→ **TRY IT**:
Leaving all pictures out, output exactly and only the line containing "Task: Tap the @charlolar username handle" and the lines that follow it to the end of the material below.

::::::::

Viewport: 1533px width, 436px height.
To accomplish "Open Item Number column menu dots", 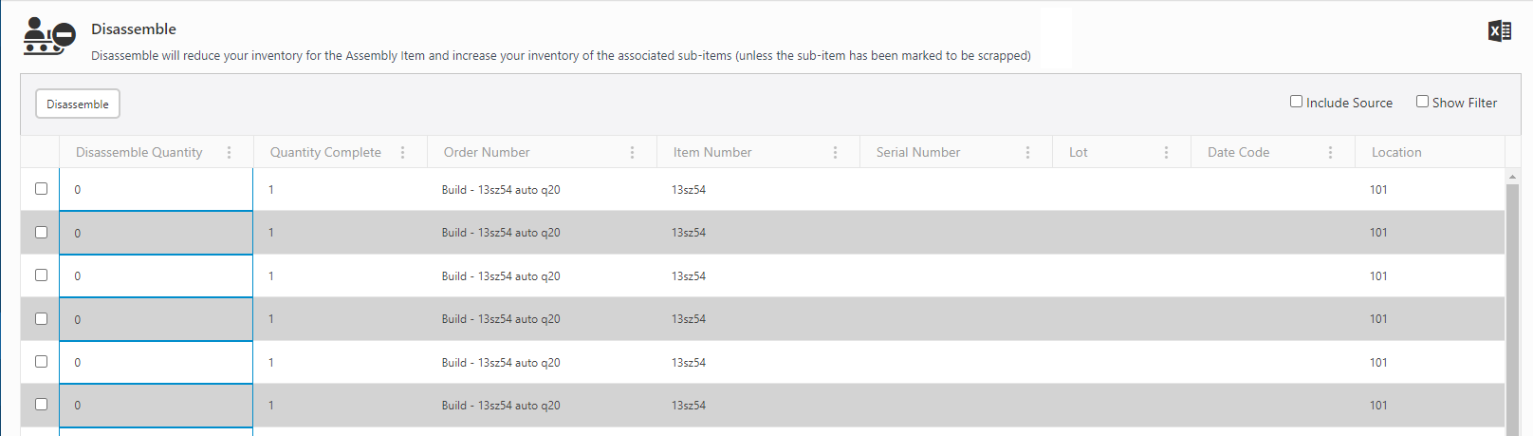I will click(835, 152).
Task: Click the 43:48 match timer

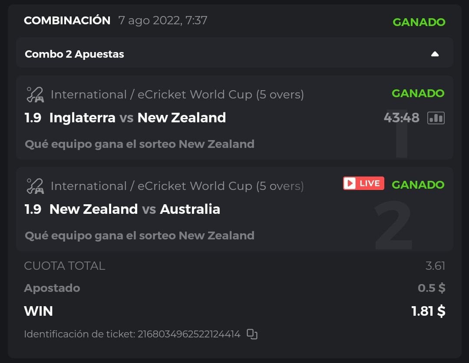Action: tap(401, 118)
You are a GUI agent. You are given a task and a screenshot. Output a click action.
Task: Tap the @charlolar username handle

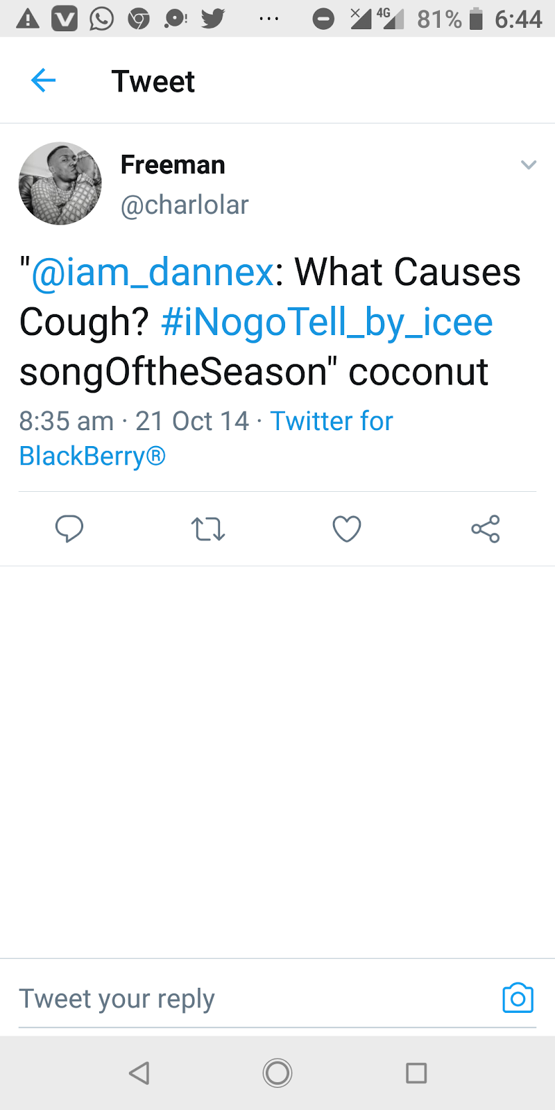(x=185, y=205)
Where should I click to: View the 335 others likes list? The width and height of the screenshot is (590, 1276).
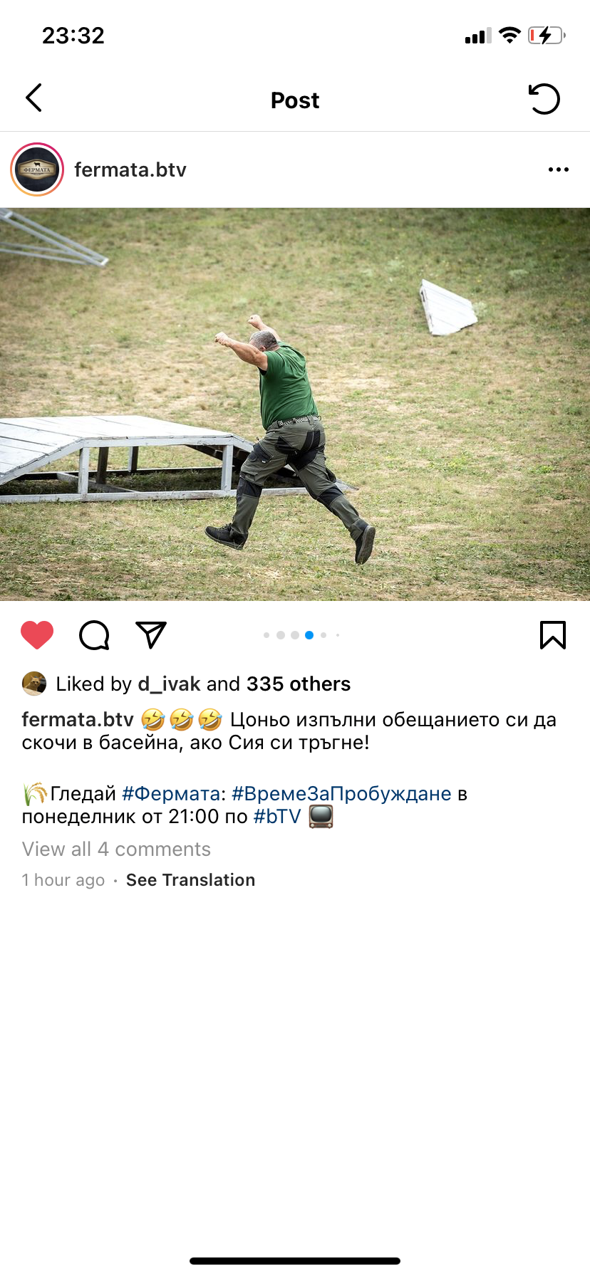click(x=299, y=684)
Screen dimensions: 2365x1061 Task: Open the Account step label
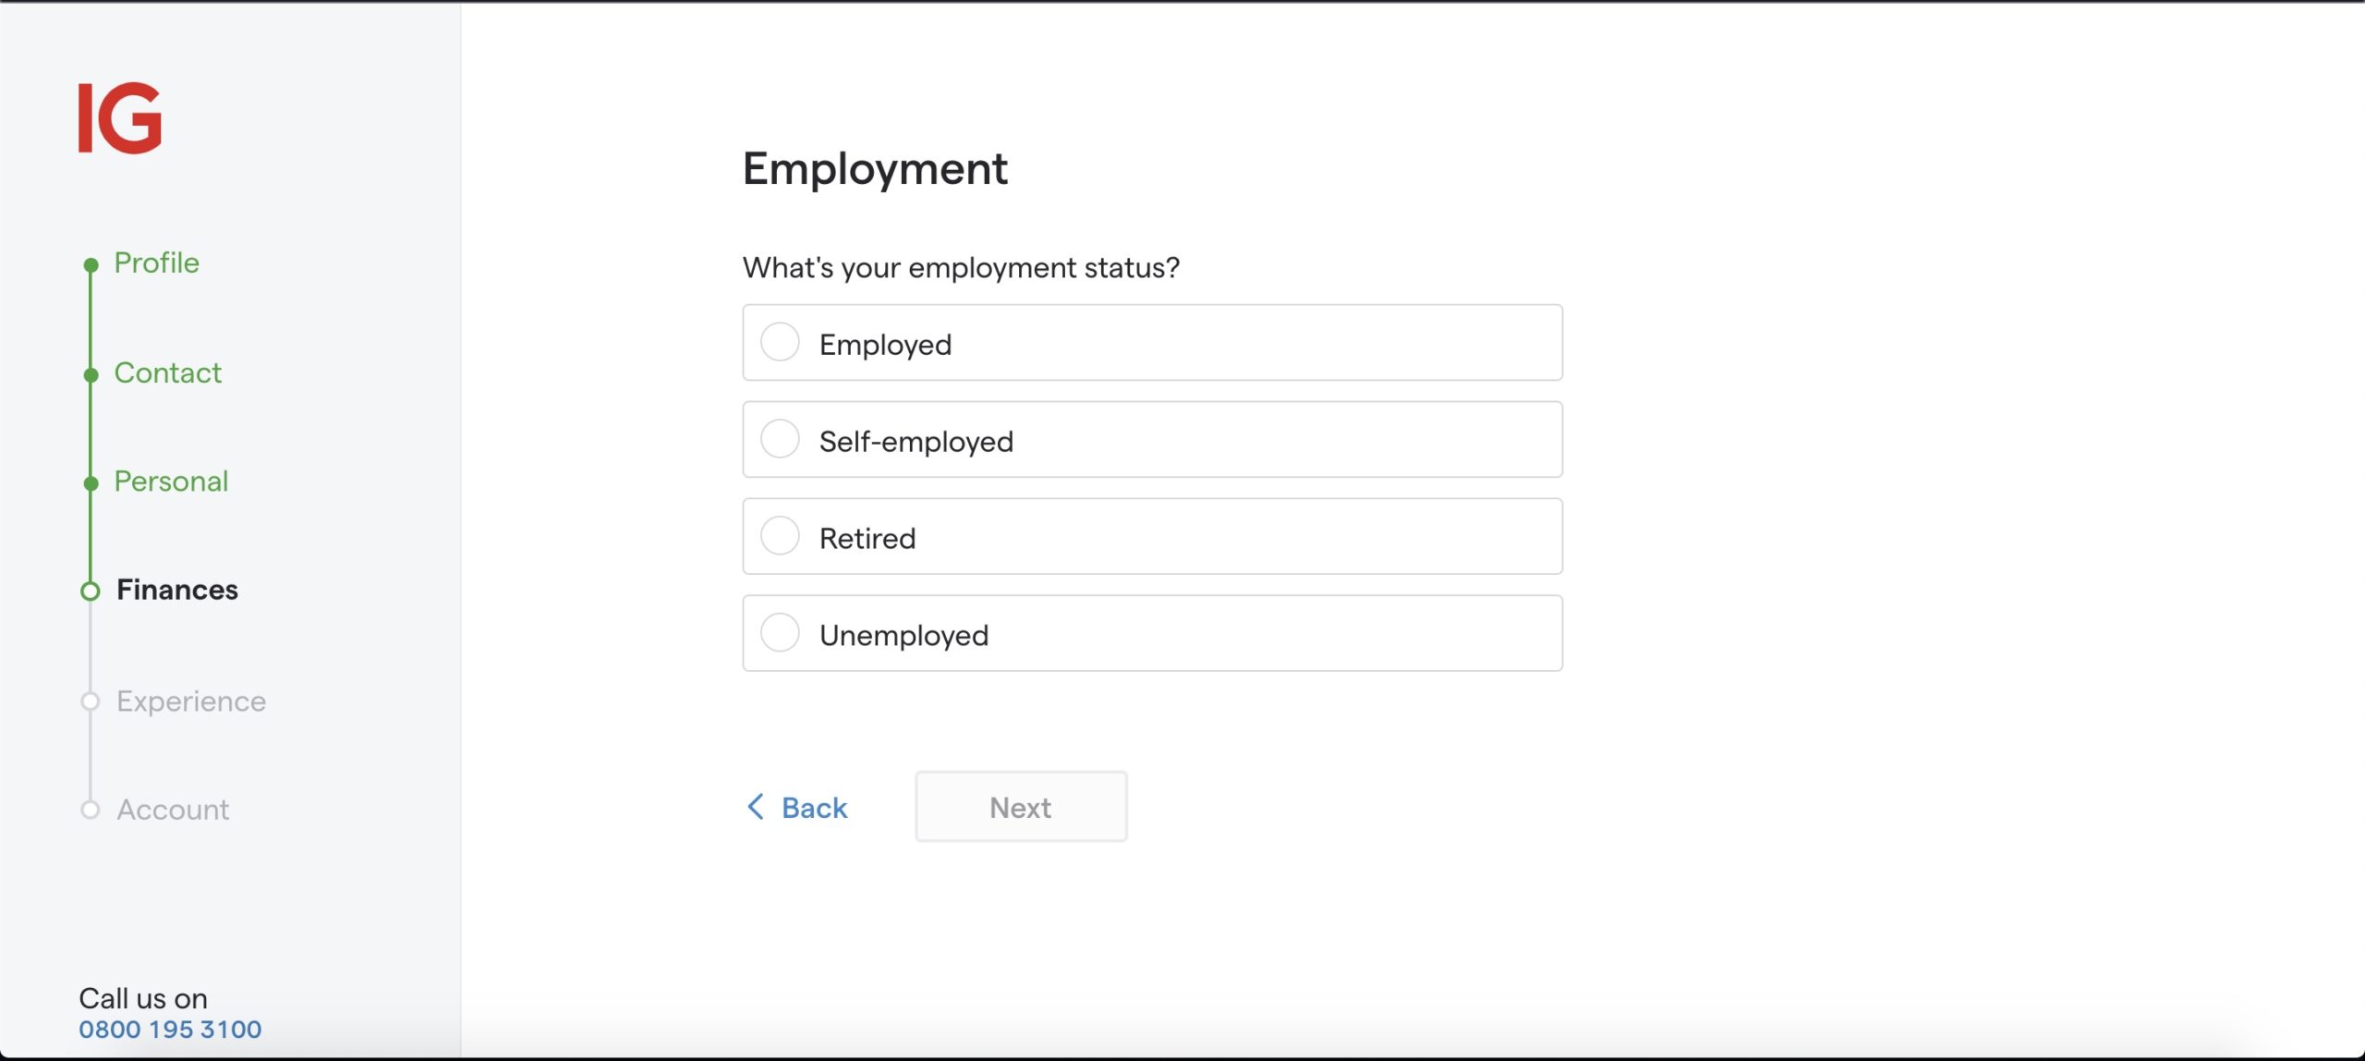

::::::::

→ **OUTPUT OF THE EXERCISE**:
Task: Tap the @charlolar username handle

(x=185, y=205)
Where should I click to: View the 335 others likes list? The width and height of the screenshot is (590, 1276).
click(x=299, y=684)
Screen dimensions: 2365x1061 Task: Open the Account step label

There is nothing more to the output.